Hanya saja, Powell masih mempertimbangkan terkait perdebatan kenaikan suku bunga Fed pada akhir tahun ini dan Maret 2019 mendatang. "Berdasarkan assessment Powell, perekonomian AS menunjukkan perbaikan yang substansial dan tren tersebut diperkirakan akan berlanjut," ujar Ekonom Bank Permata Josua Pardede kepada Republika.co.id, Selasa, (28/8).
Tingkat inflasi AS, kata dia, diperkirakan akan mendekati level dua persen, meski belum ada tanda-tanda kuat inflasi akan meningkat cepat dan menimbulkan risiko overheating pada perekonomian. Maka, normalisasi kebijakan moneter AS dinilai sesuai dengan recovery dari perekonomian AS. Namun, pada saat bersamaan Powell berpandangan, pengetatan kebijakan moneter AS tidak akan terlalu agresif mempertimbangkan risiko overheating yang relatif rendah.
Baca juga, Rupiah Menguat Seiring Turunnya Kekhawatiran Perang Dagang
"Pidato Powell mendorong pelemahan dolar AS terhadap sebagian besar mata uang utama yang pada akhirnya membuat rupiah cenderung menguat tipis pada awal perdagangan pekan ini," kata Josua. Ia menambahkan, rupiah kini diperdagangkan di level Rp 14.600 sampai Rp 14.620 per dolar AS.

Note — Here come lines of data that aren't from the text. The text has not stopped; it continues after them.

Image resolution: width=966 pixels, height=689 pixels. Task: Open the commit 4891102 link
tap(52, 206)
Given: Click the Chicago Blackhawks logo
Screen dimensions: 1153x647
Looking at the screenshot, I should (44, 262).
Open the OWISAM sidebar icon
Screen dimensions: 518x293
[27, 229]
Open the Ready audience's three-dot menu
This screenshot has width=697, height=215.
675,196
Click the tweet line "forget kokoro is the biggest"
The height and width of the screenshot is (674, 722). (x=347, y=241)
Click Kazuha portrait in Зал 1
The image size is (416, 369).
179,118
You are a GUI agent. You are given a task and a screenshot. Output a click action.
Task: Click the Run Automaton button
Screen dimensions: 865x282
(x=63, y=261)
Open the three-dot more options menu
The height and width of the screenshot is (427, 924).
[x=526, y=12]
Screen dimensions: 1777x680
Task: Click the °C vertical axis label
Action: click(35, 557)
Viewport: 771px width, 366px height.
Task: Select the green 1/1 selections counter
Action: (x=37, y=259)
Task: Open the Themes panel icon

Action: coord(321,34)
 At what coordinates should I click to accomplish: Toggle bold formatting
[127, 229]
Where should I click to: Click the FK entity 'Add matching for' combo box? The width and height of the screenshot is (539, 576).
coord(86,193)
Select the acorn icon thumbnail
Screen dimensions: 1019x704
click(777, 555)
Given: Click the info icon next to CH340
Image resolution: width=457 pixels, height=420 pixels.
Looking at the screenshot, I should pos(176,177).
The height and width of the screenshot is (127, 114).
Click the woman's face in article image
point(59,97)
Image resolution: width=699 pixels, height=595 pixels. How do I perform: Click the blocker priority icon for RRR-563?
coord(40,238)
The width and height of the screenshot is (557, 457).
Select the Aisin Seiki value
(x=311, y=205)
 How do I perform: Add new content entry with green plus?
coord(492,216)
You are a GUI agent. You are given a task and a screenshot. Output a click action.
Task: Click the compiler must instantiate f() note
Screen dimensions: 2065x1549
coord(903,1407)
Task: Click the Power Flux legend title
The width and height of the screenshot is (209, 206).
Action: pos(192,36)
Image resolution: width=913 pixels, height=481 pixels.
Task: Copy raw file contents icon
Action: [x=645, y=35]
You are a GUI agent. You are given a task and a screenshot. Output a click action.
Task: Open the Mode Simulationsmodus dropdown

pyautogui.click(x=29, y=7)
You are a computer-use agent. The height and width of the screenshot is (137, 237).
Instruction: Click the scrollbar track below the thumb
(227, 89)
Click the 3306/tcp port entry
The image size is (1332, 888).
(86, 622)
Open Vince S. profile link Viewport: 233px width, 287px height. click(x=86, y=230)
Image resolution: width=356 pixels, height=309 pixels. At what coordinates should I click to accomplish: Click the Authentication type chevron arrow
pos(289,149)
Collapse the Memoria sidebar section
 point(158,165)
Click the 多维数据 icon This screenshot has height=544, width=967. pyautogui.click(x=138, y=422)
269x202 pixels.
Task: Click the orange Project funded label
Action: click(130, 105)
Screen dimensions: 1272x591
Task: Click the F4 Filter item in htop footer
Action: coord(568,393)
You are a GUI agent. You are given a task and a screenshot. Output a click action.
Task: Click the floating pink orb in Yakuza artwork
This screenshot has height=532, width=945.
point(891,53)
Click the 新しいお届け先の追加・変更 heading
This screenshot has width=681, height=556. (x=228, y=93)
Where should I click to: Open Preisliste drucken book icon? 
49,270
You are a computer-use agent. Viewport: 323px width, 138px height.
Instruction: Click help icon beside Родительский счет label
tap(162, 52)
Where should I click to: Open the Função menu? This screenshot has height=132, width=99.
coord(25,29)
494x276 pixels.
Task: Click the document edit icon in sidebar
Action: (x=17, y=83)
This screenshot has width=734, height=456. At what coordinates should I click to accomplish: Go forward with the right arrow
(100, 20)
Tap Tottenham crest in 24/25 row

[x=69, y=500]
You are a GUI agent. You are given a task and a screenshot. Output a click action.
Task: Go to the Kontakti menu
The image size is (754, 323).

"Angka itu menguat tipis dibandingkan penutupan akhir pekan lalu yang ditutup di level Rp 14.640 per dolar AS. Komentar Powell yang cukup mixed ini diperkirakan akan mendukung rupiah dalam sepekan ke depan meskipun sentimen eksternal yang negatif dari perang dagang antara AS dan Cina masih akan membatasi penguatan rupiah," tutur Josua.
Sementara itu, kata dia, pelaku pasar juga masih menantikan kebijakan-kebijakan yang akan dikeluarkan pemerintah dalam jangka pendek ini. Tujuannya untuk mengatasi isu pelebaran defisit transaksi berjalan.